The most audacious and bold of these executive actions is to provide deferred action to at least 4 million
immigrants who on the date of the announcement are parents of US citizens and
lawful permanent residents and who have continuously resided in the United
States since before January 1, 2010. They also must have no lawful status on
November 20, 2014, and must have also been physically present on that date and
at the time of making the request for consideration of deferred action. They
must also present no other factors that would make a grant of
deferred action inappropriate and are not an enforcement priority. These
individuals will be assessed for eligibility for deferred action on a
case-by-case basis, and then be permitted to apply for work authorization, provided
they pay a fee. Each individual will undergo a thorough background check
of all relevant national security and criminal databases, including DHS and FBI
databases. With work-authorization, these individuals will pay taxes and
contribute to the economy. As bold as this policy seems, in a larger sense, it stands as a
reaffirmation of a well-established tradition that affords the
Executive Branch wide discretion in the enforcement of our nation’s immigration
laws.
Another bold move is to
expand the population eligible for
the Deferred Action for Childhood Arrivals (DACA) program to young people who
came to this country before turning 16 years old and have been present
since January 1, 2010, and extending the period of DACA and work authorization
from two years to three years. DACA will be expanded to include a broader
class of children. DACA eligibility was limited to those who were under
31 years of age on June 15, 2012, who entered the U.S. before June 15, 2007,
and who were under 16 years old when they entered. DACA eligibility will
be expanded to cover all undocumented immigrants who entered the U.S. before
the age of 16, and not just those born after June 15, 1981. The entry
date will also be adjusted from June 15, 2007 to January 1, 2010. The
relief (including work authorization) will now last for three years rather than
two.
Critics have assailed
these two executive actions in isolation as being unconstitutional and usurping
the power of Congress. These arguments have been made before, especially after
DACA was implemented. In Yes He Can: A Reply to Professors Delahunty and Yoo, we argued that even
at the historically high levels of removal under President Obama, some 400,000
per year, this amounts to only 3-4% of the total illegal population. That is
precisely why the Obama Administration has focused its removal efforts, which
as stated in a letter by the former DHS Secretary Napolitano to Senator Durbin,
on “identifying and removing criminal aliens, those who pose a threat to public
safety and national security, repeat immigration law offenders and other
individuals prioritized for removal.” The truth is that deferred action is
neither recent nor revolutionary. Widows of US citizens have been granted this benefit.

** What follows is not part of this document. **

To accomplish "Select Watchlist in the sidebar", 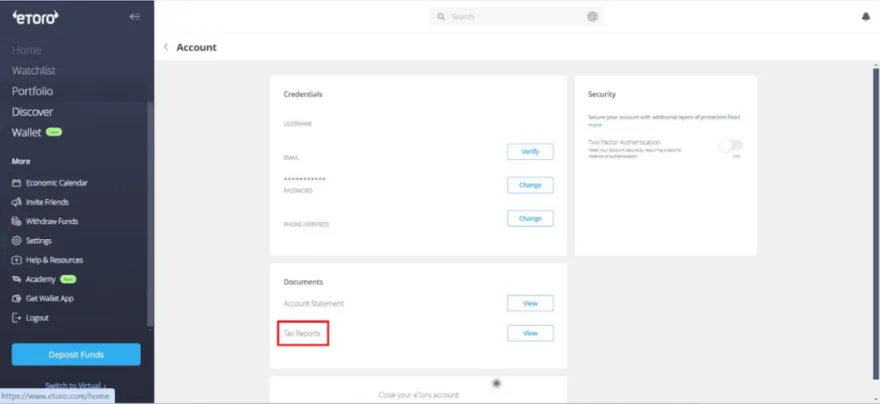I will coord(33,71).
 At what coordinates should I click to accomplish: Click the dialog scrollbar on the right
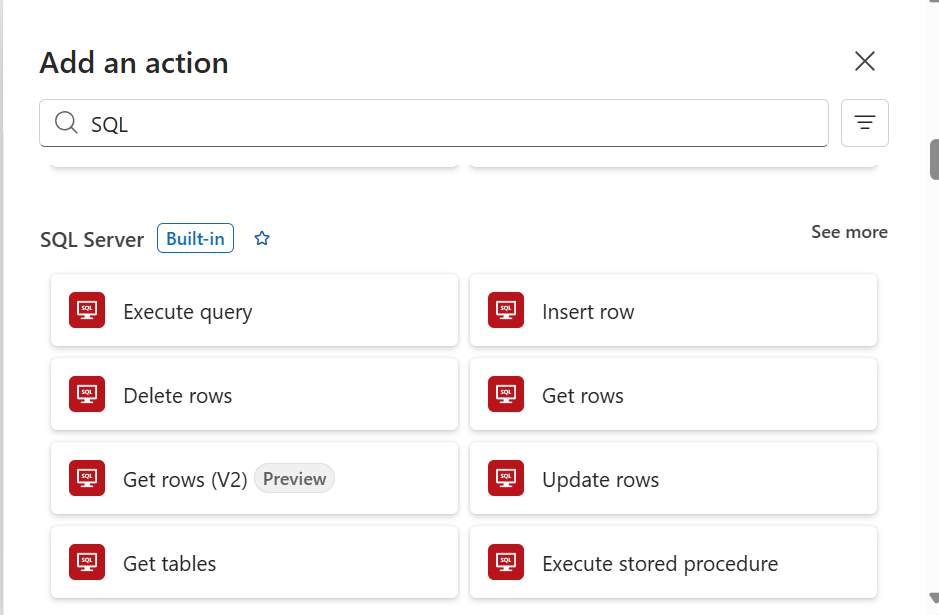933,160
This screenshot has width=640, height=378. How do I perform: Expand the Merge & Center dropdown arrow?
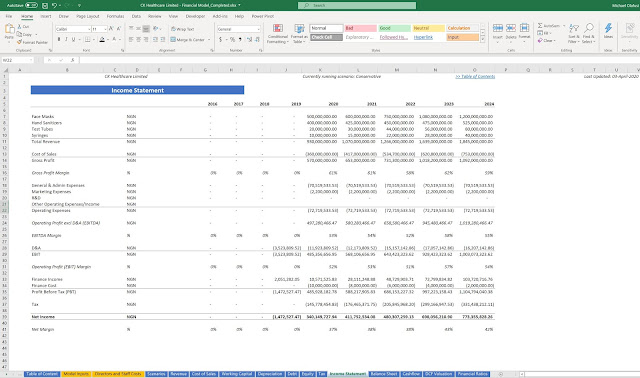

Battered immigrants have sought and obtained refuge there. Never has the
size of a vulnerable population been a valid reason to say no. Critics fail to
consider INA Section 103(a)(1), which charges the DHS Secretary with the
administration and enforcement of the INA. This implies that the DHS can decide
when to and when not to remove an alien. They also fail to consider INA section
274A(h)(3)(B) which excludes from the definition of “unauthorized alien” any
alien “authorized to be so employed …by the Attorney General.” After all, 8 CFR
274a.12(c)(14), which grants employment authorization to one who has received
deferred action, has been around for several decades.
Courts are loath to review any
non-enforcement decisions taken by federal authorities. See,e.g., Lincoln v.
Vigil, 508 U.S. 182, 191-92 (1993); Massachusetts v. EPA, 127 S. Ct.
138, 1459 (2007). It is up to DHS, rather than to any individual,
to decide when, or whether, to initiate any enforcement campaign. Heckler v.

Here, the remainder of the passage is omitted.